En parte por curro y en otra por eludir un conflicto no voy a ir a la boda de dos soles de personas este sábado. Curiosa mi reacción con las bodas. Las detesto. A muerte. No me lo paso bien. Los trajes nunca son cómodos. La comida siempre es la misma. La bebida siempre entra demasiado rápido. Y como ritual es bastante estúpido, rígido y petardo. Casposo.
Pero ver a dos personas prometiendo supuestamente lo que prometen me hace sacar la mejor Candy-Candy de mí mismo. Verles comprometiéndose hasta ese punto me hace sonarme el moquete. Verles sonriendo felices me hace ir al baño a mojarme la cara con agua fría.
Me hubiera gustado ir a esa boda. Ver eso de nuevo con dos personas tan estupendas. Dos de ese tipo de gente que se lo merece, que se merece ser feliz. El otro tipo de gente merece que siempre haya una ventana abierta con un corredor de fondo dispuesto a empujarle, desde un primero, por supuesto. Sin daños pero con escozores.
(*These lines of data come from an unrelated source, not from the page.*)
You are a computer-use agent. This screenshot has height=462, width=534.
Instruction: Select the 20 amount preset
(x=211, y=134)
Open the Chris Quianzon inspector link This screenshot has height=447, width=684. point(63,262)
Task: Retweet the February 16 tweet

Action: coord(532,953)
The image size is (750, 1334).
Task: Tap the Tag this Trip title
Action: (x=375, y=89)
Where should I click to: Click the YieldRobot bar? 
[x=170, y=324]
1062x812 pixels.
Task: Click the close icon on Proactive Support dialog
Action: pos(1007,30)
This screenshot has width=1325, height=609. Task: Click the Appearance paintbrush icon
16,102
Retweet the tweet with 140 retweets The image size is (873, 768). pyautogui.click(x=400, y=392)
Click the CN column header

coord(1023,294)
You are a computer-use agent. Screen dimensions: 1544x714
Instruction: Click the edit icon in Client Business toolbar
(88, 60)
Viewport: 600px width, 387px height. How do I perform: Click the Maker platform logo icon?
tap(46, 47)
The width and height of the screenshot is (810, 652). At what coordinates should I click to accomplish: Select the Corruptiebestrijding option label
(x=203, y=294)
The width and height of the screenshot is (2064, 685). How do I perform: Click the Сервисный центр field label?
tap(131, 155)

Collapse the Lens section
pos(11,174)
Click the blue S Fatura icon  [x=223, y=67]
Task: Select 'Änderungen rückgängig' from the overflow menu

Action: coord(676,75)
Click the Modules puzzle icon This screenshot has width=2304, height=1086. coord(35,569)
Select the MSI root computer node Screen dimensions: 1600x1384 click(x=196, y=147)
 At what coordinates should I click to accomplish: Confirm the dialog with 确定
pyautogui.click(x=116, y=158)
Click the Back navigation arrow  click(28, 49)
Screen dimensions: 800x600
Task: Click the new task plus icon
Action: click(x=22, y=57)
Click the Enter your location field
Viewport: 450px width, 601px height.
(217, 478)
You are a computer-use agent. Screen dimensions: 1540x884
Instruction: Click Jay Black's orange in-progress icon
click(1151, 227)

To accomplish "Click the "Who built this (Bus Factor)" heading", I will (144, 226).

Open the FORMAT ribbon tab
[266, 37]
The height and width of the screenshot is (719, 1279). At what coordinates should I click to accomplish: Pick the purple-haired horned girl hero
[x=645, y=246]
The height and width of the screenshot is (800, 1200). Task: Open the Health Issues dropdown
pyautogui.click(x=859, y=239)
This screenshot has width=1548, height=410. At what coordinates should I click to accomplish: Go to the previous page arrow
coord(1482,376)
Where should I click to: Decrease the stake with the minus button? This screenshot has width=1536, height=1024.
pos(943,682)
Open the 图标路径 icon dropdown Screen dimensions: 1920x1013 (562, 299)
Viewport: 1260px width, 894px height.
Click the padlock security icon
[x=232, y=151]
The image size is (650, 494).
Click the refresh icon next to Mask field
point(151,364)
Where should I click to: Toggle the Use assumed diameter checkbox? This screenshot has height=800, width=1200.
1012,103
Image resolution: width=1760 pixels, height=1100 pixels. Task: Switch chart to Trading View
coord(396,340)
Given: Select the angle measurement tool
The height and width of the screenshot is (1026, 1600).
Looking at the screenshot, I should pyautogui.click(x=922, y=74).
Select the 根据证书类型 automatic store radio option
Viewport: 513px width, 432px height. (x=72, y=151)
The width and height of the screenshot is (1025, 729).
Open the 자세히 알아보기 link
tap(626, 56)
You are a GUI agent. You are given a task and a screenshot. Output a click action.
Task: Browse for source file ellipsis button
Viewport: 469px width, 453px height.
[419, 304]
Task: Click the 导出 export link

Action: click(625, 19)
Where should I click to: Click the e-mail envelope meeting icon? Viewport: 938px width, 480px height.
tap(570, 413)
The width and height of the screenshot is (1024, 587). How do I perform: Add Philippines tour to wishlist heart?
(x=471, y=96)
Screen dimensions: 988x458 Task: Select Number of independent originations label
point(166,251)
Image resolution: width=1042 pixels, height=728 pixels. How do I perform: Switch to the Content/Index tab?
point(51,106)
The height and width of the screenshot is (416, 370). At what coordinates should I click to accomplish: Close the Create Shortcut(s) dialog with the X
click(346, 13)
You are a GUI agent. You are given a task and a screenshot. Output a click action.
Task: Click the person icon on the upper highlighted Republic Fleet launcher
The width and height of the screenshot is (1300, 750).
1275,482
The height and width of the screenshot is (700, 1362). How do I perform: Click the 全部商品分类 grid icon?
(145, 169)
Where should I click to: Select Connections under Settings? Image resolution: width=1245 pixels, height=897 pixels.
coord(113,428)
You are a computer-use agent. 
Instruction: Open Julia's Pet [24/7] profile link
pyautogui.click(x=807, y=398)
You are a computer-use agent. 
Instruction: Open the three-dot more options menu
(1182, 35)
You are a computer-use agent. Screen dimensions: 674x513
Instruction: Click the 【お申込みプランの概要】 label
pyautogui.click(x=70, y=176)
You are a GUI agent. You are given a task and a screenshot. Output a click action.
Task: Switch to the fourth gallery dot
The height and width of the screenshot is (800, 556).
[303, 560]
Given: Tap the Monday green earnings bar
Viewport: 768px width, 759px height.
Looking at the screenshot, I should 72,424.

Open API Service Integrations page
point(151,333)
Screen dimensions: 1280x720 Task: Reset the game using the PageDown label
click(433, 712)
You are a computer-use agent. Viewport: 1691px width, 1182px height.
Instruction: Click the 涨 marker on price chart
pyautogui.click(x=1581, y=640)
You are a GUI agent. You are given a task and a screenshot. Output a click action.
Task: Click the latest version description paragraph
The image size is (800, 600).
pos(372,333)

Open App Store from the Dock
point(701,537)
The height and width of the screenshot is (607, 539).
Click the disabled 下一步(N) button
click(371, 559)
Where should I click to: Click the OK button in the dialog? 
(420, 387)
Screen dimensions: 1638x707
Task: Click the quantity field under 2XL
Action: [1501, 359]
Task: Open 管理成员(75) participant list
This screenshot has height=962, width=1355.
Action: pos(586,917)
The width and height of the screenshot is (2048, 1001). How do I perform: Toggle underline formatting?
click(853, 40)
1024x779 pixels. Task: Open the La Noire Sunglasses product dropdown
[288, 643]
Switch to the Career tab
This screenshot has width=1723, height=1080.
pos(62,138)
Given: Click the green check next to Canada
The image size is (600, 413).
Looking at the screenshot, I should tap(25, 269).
En fin, que eso es lo que hay. Las bodas son detestables, pero el acto de casarse me sigue pareciendo algo increíble y sumamente improbable. Aunque se dé. Algo hermoso. Algo que sube por encima de los «que se besen los novios» de los payasos para mirarlo todo desde arriba con un aura rara.
No podrá ser, y me tomaré las cervezas aquí. Por supuesto a su salud, a la de su felicidad y a la de la belleza del gesto que hacen, lo comprendan así o no.